Important: Gaat u de sneeuwfrees met korte tussenperiode verschillende keren gebruiken, dan kunt u de accu in de lader laten zitten.Als u de accu lange tijd niet gaat gebruiken, haal de accu dan uit de lader; zie Vóór de stalling.

Bediening van de tractieaandrijving

Voorzichtig

Als de tractieaandrijving niet juist is afgesteld, kan de machine in de verkeerde richting rijden en letsel en/of materiële schade veroorzaken.

Controleer de tractieaandrijving zorgvuldig en stel deze indien nodig op de juiste manier af; zie De tractiekabel controleren en afstellen voor meer informatie.

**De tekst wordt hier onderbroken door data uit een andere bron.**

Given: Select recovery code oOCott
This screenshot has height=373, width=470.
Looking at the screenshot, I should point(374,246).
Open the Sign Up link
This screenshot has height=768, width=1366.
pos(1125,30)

Important: Als de machine beweegt terwijl de tractiehendel niet bediend wordt, controleer dan de tractiekabel; zie De tractiekabel controleren en afstellen of breng de machine naar een erkende servicedealer voor onderhoud.

  1. Druk de linker hendel (tractie) in naar de handgreep om de tractieaandrijving in te schakelen (Figuur 20).

    g001011
  2. Laat de tractiehendel los om de tractieaandrijving uit te schakelen.

De snelheidskeuzehendel bedienen

De snelheidskeuzehendel heeft 6 voorwaartse versnellingen en 2 achteruit. Om te schakelen moet u de tractiehendel loslaten en de snelheidskeuzehendel in de gewenste stand zetten (Figuur 21). Er is een inkeping die de hendel borgt in elke stand.

g322971

De wormas/impeller bedienen

  1. Om de aandrijving van de wormas/impeller in te schakelen zet u de vergrendelingsschakelaar op de hendel vrij, en dan drukt u de rechter hendel (wormas/impeller) naar de handgreep (Figuur 22).

    g360687
  2. Om de wormas en impeller te stoppen, laat u de rechter hendel los.

    Important: Als u zowel de wormas/impellerhendel als de tractiehendel inschakelt, vergrendelt de tractiehendel de wormas/impellerhendel. Op die manier is uw rechterhand vrij. Om de beide hendels uit te schakelen laat u gewoon de linker hendel (tractie) los.

  3. Als de wormas en de impeller blijven draaien wanneer u de wormas/impellerhendel losgelaten hebt, mag u de machine niet gebruiken. Controleer de kabel voor de wormas/impeller; zie De kabel van de wormas/impeller controleren en afstellen en stel hem indien nodig af. U kunt de machine ook naar een erkende servicedealer brengen voor onderhoud.

    Waarschuwing

    Als de wormas en de impeller blijven draaien wanneer u de wormas/impellerhendel losgelaten hebt, kunt u uzelf en anderen ernstig letsel toebrengen.

    Gebruik de machine niet. Breng de machine naar een erkende servicedealer voor onderhoud.

De Quick Stick® bedienen

Hou de blauwe dop van de trekker naar beneden om de Quick Stick te gebruiken en het uitwerpkanaal en de uitwerpgeleider te bewegen. Laat de dop van de trekker los om het uitwerpkanaal en de uitwerpgeleider in hun stand te borgen (Figuur 23).

g001014

Het uitwerpkanaal bewegen

Hou de blauwe dop van de trekker omlaag en beweeg de Quick Stick naar links om het uitwerpkanaal naar links te bewegen; beweeg de Quick Stick naar rechts om het uitwerpkanaal naar rechts te bewegen (Figuur 24).

g018894
  • Als het kanaal niet even ver naar links kan draaien als naar rechts, controleer dan of de kabel naar de binnenkant van de handgrepen loopt. Zie De bovenste handgreep bevestigen.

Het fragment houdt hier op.